Your goal:
Only the lines below starting at the one that contains "Все характеристики (99, 801)" and ending at the one that contains "Внешние сателлиты дифференциала, 2шт., аналог" are to be reproduced, exactly and with both ends kept.

Source records:
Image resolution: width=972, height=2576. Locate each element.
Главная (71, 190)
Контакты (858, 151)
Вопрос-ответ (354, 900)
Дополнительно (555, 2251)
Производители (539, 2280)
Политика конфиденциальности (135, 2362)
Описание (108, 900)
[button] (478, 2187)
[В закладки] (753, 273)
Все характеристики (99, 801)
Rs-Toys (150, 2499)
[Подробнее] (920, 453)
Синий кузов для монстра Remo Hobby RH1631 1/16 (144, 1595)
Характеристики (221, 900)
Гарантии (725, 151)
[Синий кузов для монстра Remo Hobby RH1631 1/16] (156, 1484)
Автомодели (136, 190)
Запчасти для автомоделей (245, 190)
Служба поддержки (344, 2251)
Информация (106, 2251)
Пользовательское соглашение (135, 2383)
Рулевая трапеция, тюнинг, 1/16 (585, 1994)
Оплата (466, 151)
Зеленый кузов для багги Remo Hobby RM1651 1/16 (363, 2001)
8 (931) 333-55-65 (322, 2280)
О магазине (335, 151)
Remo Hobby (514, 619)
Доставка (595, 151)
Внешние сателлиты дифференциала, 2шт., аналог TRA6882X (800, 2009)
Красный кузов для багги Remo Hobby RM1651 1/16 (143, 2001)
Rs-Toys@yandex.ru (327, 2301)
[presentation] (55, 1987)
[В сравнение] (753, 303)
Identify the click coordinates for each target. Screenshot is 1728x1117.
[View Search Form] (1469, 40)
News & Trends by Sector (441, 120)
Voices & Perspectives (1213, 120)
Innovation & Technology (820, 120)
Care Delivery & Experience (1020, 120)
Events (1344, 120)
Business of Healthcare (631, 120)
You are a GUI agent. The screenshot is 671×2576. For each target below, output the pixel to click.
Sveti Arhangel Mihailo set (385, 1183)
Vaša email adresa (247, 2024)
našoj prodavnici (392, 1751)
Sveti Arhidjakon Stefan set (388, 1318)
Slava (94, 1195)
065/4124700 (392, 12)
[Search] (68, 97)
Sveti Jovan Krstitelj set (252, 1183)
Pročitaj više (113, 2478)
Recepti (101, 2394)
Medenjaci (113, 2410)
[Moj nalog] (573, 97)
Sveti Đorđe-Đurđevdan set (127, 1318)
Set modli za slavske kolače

Output for this task:
Все характеристики (99, 801)
Rs-Toys (150, 2499)
[Подробнее] (920, 453)
Синий кузов для монстра Remo Hobby RH1631 1/16 (144, 1595)
Характеристики (221, 900)
Гарантии (725, 151)
[Синий кузов для монстра Remo Hobby RH1631 1/16] (156, 1484)
Автомодели (136, 190)
Запчасти для автомоделей (245, 190)
Служба поддержки (344, 2251)
Информация (106, 2251)
Пользовательское соглашение (135, 2383)
Рулевая трапеция, тюнинг, 1/16 (585, 1994)
Оплата (466, 151)
Зеленый кузов для багги Remo Hobby RM1651 1/16 (363, 2001)
8 (931) 333-55-65 (322, 2280)
О магазине (335, 151)
Remo Hobby (514, 619)
Доставка (595, 151)
Внешние сателлиты дифференциала, 2шт., аналог TRA6882X (800, 2009)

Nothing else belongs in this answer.